Flexable Collating (feedback please)

Wed Oct 18 20:36:44 EDT 2006

Gabriel Genellina wrote:
> At Wednesday 18/10/2006 03:42, Ron Adam wrote:
> 
>> I put together the following module today and would like some feedback 
>> on any
>> obvious problems.  Or even opinions of weather or not it is a good 
>> approach.
>>          if self.flag & CAPS_FIRST:
>>              s = s.swapcase()
> 
> This is just coincidental; it relies on (lowercase)<(uppercase) on the 
> locale collating sequence, and I don't see why it should be always so.

The LC_COLLATE structure (in the python.exe C code I think) controls the order 
of upper and lower case during collating.  I don't know if there is anyway to 
examine it unfortunately.

If there was a way to change the LC_COLLATE structure, I wouldn't need to resort 
to tricks like s.swapcase().  But without that info, I don't know of another way.

Maybe changing the CAPS_FIRST to REVERSE_CAPS_ORDER would do?

>>          if self.flag & IGNORE_LEADING_WS:
>>              s = s.strip()

I'm not sure if this would make any visible difference.
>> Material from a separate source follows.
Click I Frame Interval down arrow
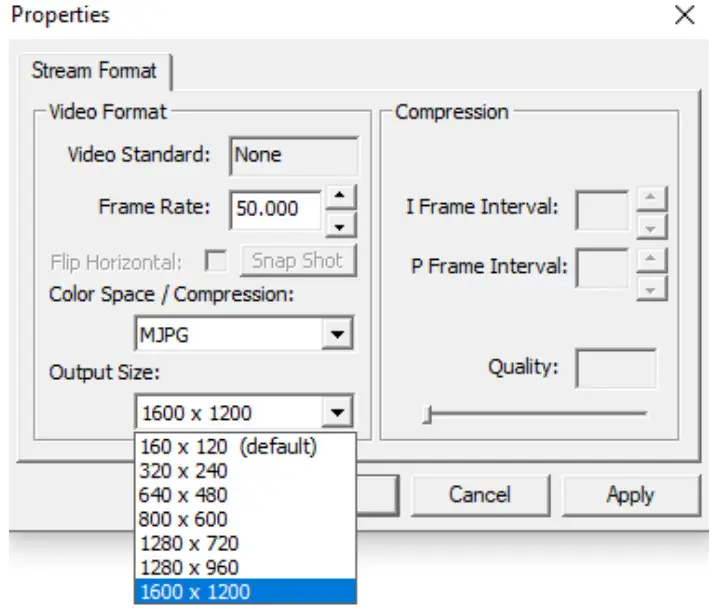[652, 225]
It might determine order 
of two strings where they are the same, but one has white space at the end the 
other doesn't.

They run at the same speed either way, so I'll go ahead and change it.  Thanks.

> This ignores trailing ws too. (lstrip?)
> 
>>          if self.flag & NUMERICAL:
>>              if self.flag & COMMA_IN_NUMERALS:
>>                  rex = 
>> re.compile('^(\d*\,?\d*\.?\d*)(\D*)(\d*\,?\d*\.?\d*)',
>> re.LOCALE)
>>              else:
>>                  rex = re.compile('^(\d*\.?\d*)(\D*)(\d*\.?\d*)', 
>> re.LOCALE)
>>              slist = rex.split(s)
>>              for i, x in enumerate(slist):
>>                  if self.flag & COMMA_IN_NUMERALS:
>>                      x = x.replace(',', '')
>>                  try:
>>                      slist[i] = float(x)
>>                  except:
>>                      slist[i] = locale.strxfrm(x)
>>              return slist
>>          return locale.strxfrm(s)
> 
> You should try to make this part a bit more generic. If you are 
> concerned about locales, do not use "comma" explicitely. In other 
> countries 10*100=1.000 - and 1,234 is a fraction between 1 and 2.
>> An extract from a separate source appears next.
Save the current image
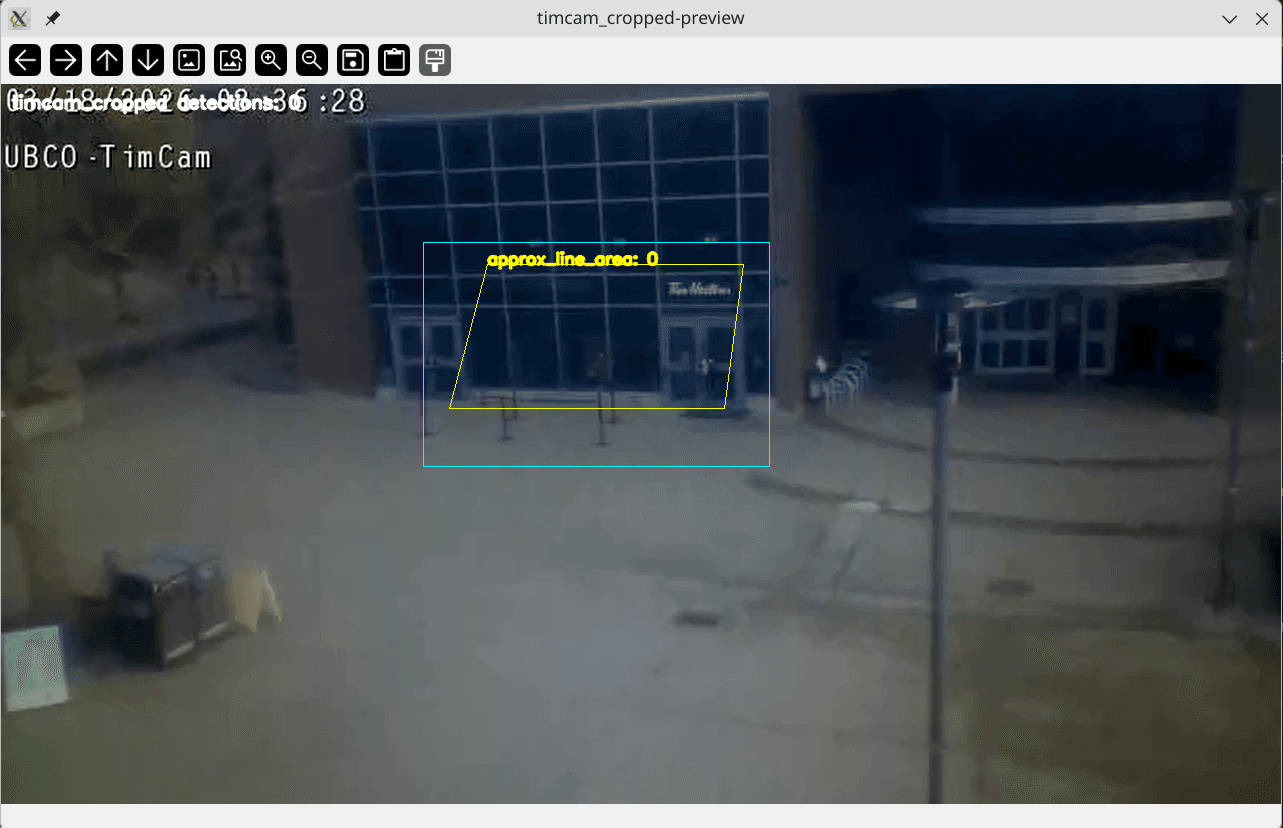 [352, 60]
See the most recent version of this I posted.  It is a bit more generic.

       news://news.cox.net:119/PNxZg.6714$fl.4591@dukeread08

Maybe a 'comma_is_decimal' option?

Options are cheep so it's no problem to add them as long as they make sense. ;-)
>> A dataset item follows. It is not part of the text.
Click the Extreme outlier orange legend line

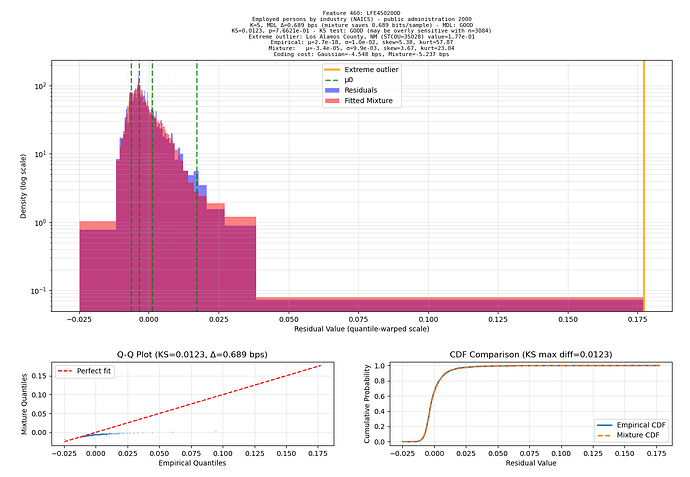[333, 70]
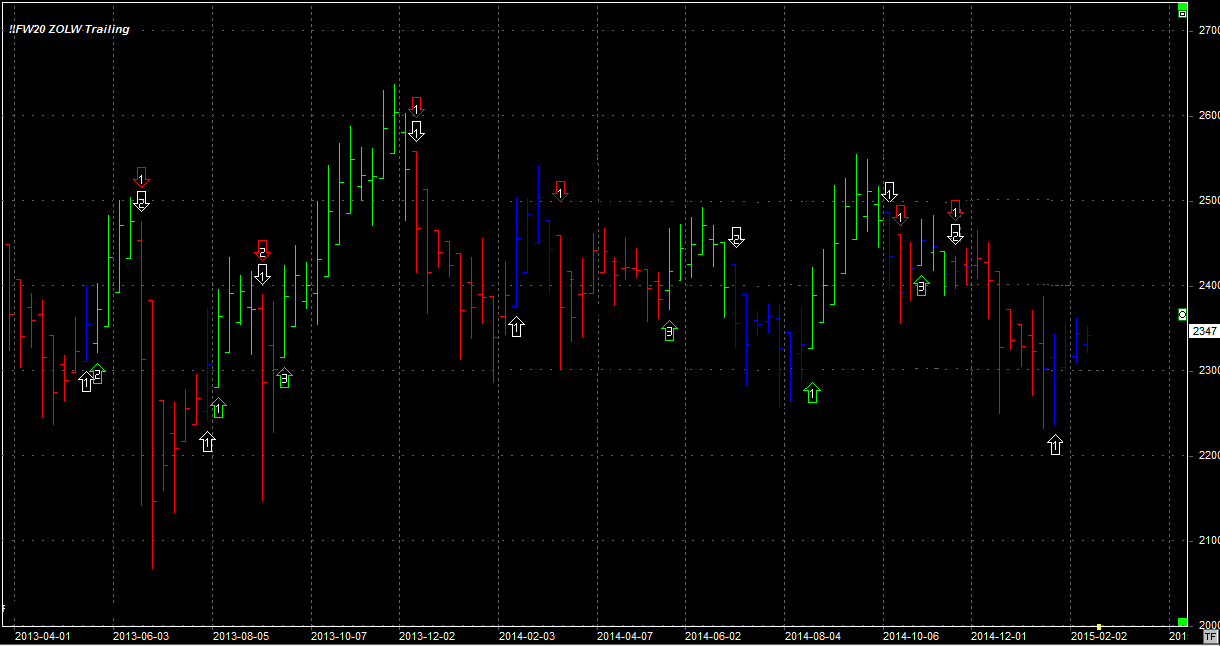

These options are what I refer to as mid-level options.  The programmer does 
still need to know something about the data they are collating.  They may still 
need to do some preprocessing even with this, but maybe not as much.

In a higher level collation routine, I think you would just need to specify a 
named sort type, such as 'dictionary', 'directory', 'enventory' and it would set 
the options and accordingly.  The problem with that approach is the higher level 
definitions may be different depending on locale or even the field it is used in.

>>      The NUMERICAL option orders leading and trailing digits as numerals.
>>
>>          >>> t = ['a5', 'a40', '4abc', '20abc', 'a10.2', '13.5b', 'b2']
>>          >>> collated(t, NUMERICAL)
>>          ['4abc', '13.5b', '20abc', 'a5', 'a10.2', 'a40', 'b2']
> 
>  From the name "NUMERICAL" I would expect this sorting: b2, 4abc, a5, 
> a10.2, 13.5b, 20abc, a40 (that is, sorting as numbers only).
> Maybe GROUP_NUMBERS... but I dont like that too much either...

How about 'VALUE_ORDERING' ?

The term I've seen before is called natural ordering, but that is more general 
and can include date, roman numerals, as well as other type.

Cheers,
    Ron